Records supplied:
┌────────

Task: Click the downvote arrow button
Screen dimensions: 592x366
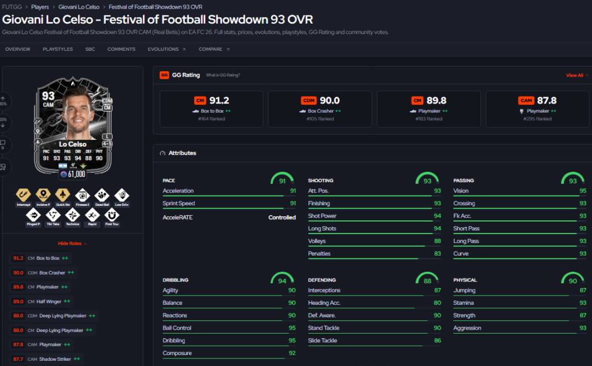Action: [3, 123]
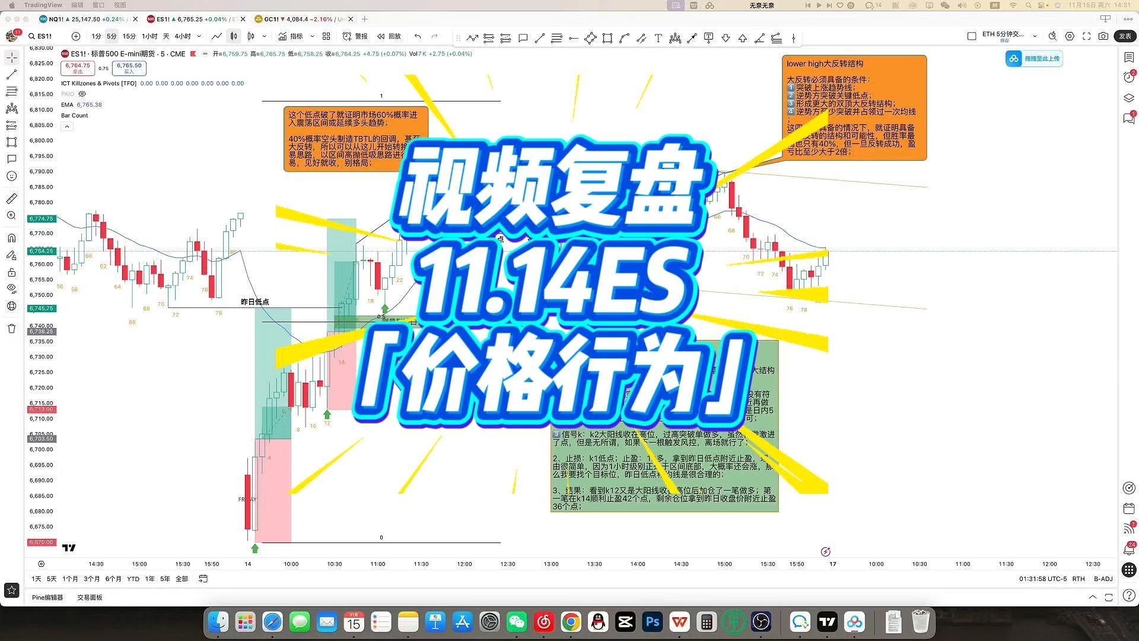Toggle the lock all drawings icon
The width and height of the screenshot is (1139, 641).
(x=11, y=272)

└────────

What is being asked:
Format every line of the entries above as a Markdown table with two columns, Row and Line. Skip blank lines and leave the pictures out.

Response to this task:
| Row | Line |
|---|---|
| 1 | Task: Click the downvote arrow button |
| 2 | Screen dimensions: 592x366 |
| 3 | Action: [3, 123] |
| 4 | Toggle the lock all drawings icon |
| 5 | The width and height of the screenshot is (1139, 641). |
| 6 | (x=11, y=272) |